Dieses negative Testergebnis muss ab diesem Dienstag dann nach der Ankunft noch einmal bestätigt werden. Alle Einreisenden aus afrikanischen Ländern, die die Briten auf eine "rote Liste" gesetzt haben, müssen nach der Einreise ein zehntägige Quarantäne antreten.
Von weiteren Verschärfung der Corona-Maßnahmen wurde aber noch abgesehen. Trotzdem ruft die Regierung die Bürger zu freiwilligen Kontaktbeschränkungen auf und bittet dies Arbeitgeber so viel Posten wie möglich auf Heimarbeit umzustellen.

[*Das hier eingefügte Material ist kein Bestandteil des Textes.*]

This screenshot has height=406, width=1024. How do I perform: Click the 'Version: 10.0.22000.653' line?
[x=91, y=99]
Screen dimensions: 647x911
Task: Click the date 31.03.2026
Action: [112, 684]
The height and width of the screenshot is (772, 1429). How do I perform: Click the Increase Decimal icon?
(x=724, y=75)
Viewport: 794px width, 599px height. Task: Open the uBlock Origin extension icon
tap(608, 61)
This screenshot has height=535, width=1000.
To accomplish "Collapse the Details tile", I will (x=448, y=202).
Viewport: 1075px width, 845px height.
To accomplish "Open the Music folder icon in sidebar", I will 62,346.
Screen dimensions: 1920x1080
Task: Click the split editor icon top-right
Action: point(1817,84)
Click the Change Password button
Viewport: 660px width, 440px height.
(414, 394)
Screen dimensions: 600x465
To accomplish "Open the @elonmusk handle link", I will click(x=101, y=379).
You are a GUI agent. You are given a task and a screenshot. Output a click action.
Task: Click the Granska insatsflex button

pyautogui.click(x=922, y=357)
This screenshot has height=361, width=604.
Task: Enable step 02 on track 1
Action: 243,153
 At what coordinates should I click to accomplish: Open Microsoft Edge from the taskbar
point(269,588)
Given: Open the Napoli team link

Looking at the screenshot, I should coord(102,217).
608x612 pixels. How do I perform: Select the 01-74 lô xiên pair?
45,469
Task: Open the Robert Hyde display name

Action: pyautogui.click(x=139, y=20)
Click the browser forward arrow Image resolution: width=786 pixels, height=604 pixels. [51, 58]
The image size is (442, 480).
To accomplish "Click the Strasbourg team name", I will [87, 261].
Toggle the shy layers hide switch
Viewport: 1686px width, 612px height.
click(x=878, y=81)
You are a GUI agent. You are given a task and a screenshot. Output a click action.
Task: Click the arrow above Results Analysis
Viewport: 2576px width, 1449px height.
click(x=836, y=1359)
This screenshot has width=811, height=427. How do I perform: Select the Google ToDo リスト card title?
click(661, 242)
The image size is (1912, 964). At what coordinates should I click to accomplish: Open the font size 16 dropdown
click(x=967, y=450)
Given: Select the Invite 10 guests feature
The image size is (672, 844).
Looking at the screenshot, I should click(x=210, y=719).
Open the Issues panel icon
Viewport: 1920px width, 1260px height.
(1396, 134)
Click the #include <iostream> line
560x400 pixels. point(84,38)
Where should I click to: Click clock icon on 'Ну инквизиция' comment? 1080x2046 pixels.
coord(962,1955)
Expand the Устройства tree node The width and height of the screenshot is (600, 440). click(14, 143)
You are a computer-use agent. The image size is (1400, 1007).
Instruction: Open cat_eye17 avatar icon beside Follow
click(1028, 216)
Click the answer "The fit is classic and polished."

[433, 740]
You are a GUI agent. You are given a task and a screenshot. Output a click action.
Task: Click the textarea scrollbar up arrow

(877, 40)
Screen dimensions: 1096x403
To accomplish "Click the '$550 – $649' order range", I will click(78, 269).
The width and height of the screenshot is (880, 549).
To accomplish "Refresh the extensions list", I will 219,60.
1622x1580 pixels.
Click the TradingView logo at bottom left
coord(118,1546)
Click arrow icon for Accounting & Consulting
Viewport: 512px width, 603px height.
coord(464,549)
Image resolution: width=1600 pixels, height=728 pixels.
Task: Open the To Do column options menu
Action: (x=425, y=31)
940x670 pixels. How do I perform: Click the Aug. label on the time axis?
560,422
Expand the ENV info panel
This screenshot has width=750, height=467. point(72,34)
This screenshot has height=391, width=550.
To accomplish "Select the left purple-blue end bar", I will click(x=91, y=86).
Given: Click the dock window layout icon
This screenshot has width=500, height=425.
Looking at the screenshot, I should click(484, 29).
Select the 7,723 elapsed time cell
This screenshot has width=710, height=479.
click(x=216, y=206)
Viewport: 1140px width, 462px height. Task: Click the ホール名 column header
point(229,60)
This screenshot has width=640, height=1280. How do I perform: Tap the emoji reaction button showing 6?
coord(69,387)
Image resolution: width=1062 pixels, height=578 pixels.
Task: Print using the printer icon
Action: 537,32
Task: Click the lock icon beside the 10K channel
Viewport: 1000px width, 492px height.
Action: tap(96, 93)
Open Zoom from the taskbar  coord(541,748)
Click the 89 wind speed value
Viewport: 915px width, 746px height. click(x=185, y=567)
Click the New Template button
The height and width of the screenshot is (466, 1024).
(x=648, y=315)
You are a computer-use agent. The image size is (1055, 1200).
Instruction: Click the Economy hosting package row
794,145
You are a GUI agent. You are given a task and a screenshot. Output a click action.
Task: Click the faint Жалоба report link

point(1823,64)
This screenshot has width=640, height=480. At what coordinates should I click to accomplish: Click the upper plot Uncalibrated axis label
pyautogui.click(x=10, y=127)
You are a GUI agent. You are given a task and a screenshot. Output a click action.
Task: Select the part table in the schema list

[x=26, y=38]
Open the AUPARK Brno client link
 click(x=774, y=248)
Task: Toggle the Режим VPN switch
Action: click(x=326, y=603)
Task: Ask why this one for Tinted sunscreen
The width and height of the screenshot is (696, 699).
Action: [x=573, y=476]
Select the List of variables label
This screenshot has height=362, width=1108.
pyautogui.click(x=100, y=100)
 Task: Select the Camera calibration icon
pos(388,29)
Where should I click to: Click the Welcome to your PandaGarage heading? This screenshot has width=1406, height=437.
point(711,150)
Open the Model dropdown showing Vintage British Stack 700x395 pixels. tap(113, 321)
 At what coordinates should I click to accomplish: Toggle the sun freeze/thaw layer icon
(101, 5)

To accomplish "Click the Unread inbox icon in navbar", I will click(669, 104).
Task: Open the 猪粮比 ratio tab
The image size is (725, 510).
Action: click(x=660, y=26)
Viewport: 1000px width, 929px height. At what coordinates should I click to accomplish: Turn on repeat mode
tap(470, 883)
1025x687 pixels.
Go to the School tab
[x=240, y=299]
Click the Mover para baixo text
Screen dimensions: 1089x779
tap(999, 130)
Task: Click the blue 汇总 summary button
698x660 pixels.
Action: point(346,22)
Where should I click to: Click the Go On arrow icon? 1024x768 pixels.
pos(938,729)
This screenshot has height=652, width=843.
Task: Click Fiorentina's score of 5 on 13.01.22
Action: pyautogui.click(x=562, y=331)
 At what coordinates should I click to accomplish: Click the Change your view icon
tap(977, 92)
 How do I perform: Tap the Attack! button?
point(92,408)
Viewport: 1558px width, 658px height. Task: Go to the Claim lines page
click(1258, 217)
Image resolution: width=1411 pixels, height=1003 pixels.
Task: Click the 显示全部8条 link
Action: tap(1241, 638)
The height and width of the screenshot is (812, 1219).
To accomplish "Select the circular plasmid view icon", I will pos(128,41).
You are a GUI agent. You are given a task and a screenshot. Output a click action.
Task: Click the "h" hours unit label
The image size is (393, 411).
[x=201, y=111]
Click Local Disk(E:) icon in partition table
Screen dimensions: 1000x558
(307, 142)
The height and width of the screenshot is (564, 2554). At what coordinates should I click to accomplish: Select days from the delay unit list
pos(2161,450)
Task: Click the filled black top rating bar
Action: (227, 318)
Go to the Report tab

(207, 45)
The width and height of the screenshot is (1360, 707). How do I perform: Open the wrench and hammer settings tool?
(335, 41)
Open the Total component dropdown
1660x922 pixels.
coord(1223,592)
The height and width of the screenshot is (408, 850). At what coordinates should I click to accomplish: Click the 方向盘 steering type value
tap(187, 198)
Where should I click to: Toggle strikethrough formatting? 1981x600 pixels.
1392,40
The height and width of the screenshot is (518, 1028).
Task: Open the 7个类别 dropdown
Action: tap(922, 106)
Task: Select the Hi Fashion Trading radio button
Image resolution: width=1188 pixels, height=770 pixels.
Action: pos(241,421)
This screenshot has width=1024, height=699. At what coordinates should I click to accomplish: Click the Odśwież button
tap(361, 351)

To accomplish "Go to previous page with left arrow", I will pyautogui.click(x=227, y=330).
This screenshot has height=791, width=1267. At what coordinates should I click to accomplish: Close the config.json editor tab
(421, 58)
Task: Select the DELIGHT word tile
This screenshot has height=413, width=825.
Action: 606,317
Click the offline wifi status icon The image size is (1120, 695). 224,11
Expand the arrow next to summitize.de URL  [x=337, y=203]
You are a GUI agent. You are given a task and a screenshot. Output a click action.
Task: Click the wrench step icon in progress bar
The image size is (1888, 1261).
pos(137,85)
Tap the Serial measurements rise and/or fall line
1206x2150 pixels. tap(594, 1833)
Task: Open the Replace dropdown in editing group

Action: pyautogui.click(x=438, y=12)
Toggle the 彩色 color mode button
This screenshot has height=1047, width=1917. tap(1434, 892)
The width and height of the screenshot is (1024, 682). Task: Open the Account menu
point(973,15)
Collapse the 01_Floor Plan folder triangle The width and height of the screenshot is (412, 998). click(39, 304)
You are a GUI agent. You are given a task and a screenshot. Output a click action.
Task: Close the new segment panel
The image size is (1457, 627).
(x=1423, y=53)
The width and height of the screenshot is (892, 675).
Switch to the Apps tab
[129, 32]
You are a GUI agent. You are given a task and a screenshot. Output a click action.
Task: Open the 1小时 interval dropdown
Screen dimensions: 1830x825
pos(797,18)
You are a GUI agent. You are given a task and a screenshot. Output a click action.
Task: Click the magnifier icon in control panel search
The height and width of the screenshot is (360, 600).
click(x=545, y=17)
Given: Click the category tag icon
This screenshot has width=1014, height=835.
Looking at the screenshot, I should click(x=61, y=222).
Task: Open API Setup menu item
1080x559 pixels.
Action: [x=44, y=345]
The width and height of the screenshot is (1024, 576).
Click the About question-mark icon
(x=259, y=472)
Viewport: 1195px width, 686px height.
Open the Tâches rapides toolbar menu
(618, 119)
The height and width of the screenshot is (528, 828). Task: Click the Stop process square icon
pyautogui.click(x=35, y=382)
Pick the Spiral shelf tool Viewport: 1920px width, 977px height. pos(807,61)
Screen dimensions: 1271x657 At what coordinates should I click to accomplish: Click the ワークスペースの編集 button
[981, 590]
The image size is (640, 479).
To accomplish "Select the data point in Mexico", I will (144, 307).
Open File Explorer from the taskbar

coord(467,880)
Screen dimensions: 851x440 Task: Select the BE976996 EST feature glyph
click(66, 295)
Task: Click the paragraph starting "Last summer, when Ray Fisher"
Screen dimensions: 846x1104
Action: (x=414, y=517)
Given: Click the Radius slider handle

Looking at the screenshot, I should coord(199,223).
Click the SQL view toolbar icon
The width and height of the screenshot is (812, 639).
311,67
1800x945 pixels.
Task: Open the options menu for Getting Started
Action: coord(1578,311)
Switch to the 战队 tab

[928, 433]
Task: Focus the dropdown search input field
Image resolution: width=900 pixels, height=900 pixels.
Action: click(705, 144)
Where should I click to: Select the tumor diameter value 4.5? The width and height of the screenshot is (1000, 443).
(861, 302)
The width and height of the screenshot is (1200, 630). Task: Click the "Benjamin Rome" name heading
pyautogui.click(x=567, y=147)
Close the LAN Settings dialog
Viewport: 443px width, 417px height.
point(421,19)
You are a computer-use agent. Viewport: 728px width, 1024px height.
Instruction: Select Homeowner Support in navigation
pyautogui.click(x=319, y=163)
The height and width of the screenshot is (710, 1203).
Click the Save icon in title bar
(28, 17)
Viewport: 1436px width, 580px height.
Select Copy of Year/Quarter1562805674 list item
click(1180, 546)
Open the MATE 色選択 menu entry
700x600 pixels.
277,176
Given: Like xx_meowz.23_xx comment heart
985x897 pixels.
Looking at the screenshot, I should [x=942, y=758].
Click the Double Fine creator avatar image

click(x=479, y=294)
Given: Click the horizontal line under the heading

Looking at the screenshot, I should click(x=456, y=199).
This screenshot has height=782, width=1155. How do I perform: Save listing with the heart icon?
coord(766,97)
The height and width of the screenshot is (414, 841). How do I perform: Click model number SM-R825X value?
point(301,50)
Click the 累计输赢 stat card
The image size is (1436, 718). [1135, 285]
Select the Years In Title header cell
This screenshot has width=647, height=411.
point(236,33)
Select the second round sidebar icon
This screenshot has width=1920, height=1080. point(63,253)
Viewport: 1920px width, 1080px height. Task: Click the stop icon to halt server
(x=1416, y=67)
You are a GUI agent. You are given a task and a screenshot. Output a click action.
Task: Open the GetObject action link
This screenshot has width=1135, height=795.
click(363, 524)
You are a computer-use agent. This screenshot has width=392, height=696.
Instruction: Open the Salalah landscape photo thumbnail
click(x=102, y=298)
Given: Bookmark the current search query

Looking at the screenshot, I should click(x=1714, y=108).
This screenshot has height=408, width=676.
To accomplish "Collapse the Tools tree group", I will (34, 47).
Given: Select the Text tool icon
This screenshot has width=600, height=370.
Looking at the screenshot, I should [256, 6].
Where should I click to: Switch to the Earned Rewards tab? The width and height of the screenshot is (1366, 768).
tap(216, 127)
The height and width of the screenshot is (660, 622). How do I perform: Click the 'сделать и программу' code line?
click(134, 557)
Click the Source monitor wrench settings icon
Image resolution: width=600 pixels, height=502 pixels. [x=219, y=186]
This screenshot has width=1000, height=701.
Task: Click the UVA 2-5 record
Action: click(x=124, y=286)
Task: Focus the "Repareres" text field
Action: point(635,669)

Als weitere Maßnahme hatte Premierminister Boris Johnson (57) schon in der letzten Woche Booster-Impfungen für alle Erwachsenen bis Ende Januar versprochen. Bisher geht es bei den Booster-Impfungen in Großbritannien aber noch recht träge zu. So kritisierte die
Altenpflege-Organisation Age UK das neu gestartete Impfprogramm als "Chaos“. Aktuell sei ein Fünftel der Pflegeheimbewohner nicht mit Auffrischungsimpfungen geschützt worden, wie Age-UK-Direktorin Caroline Abrahams gegenüber der Tageszeitung "Guardian“ kritisierte. In den letzten Tagen war die Inzidenz in Großbritannien auf 469 angestiegen. Die Zahl der Todesfälle und der Krankenhauseinweisungen lag in der letzte Woche stabil bei 800 Todesfällen und gut 5.300 neuen Covid-Patienten in den Krankenhäusern. In Deutschland sind bisher deutlich weniger Fälle von Covid-19 gemeldet worden, die durch die Omikron-Variante ausgelöst worden sind. Allerdings werden bei uns auch weniger Virusgenome sequenziert als in Großbritannien.